Stephen King had … things to say about Robert E. Howard and sword-and-sorcery. He mostly liked the former … not so much the latter.
If you own a copy of the Del Reys and their pure Howard texts, you've probably seen this positive, forceful quote placed prominently on display:
“In his best work, Howard's writing seems so highly charged with energy that it nearly gives off sparks.”
This is an excerpt from King's1981 survey of horror and dark fantasy Danse Macabre. In it King references Howard with praise, though has no use for the subgenre he spawned.
From Flame and Crimson (pp. 180-181), King called sword-and-sorcery "a mediocre branch of fantasy that catered tales of power and wish-fulfillment for the powerless, “stories of strong-thewed barbarians whose extraordinary prowess at fighting is only excelled by their extraordinary prowess at fucking.” Added King, “This sort of fiction, commonly called ‘sword and sorcery’ by its fans, is not fantasy at its lowest, but it still has a pretty tacky feel; mostly it’s the Hardy Boys dressed up in animal skins and rated R.” King mentions no individual works or authors of sword-and-sorcery in his savage broadside, save Howard, who he also praises as “the only writer who really got away with this stuff. … Howard overcame the limitations of his puerile material by the force and fury of his writing and by his imagination.”
You can find more King commentary on REH here on the blog of Gary Romeo, who examines a flawed piece from King that appeared in the Jan. 1978 issue of the men’s magazine Oui.
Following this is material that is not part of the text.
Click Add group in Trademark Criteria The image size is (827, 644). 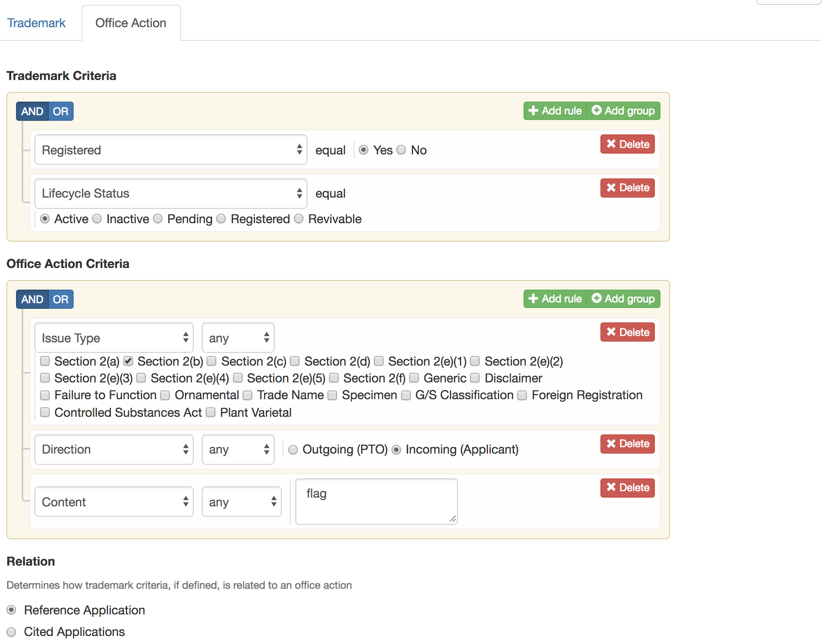(x=623, y=111)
Though I must say King’s “mama’s boy” commentary sounds suspiciously like something he would have picked up from a DeCamp intro. Romeo gives us the full Danse Macabre quote from King, which is decidedly more mixed:
“In his best work, Howard’s writing seems so highly charged with energy that it nearly gives off sparks. Stories such as “The People of the Black Circle” glow with the fierce and eldritch light of his frenzied intensity. At his best, Howard was the Thomas Wolfe of fantasy, and most of his Conan tales seem to almost fall over themselves in their need to get out. Yet his other work was either unremarkable or just abysmal….The word will hurt and anger his legion of fans, but I don’t believe any other word fits.”
All this comes up here because as I continue to work my way through the The Stand I’ve encountered another REH reference. Harold Lauder, a troubled Gollum-like figure who hovered on the edge of “good” and might still have become that way, is jilted by Frances Goldsmith, gives in to his worst adolescent impulses, and ultimately throws his lot in with Vegas and Flagg and the wicked West.
Pre-superflu Lauder was once a reader of adventure fiction … then gave it up for the (imagined) company of girls:
At age sixteen he had given up Burroughs and Stevenson and Robert Howard in favor of other fantasies, fantasies that were both well loved and much hated—not of rockets or pirates but of girls in silk see-through pajamas kneeling before him on satin pillows while Harold the Great lolled naked on his throne, ready to chastise them with small leather whips, with silver-headed canes. They were bitter fantasies through which every pretty girl at Ogunquit High School had strolled one time or another.
Ah Harold, you shouldn’t have read Frannie’s diary…no turning back from that.
King is a king of pop culture references. Howard-heads, are you aware of any other REH references?
Anyway, well past the halfway mark of The Stand.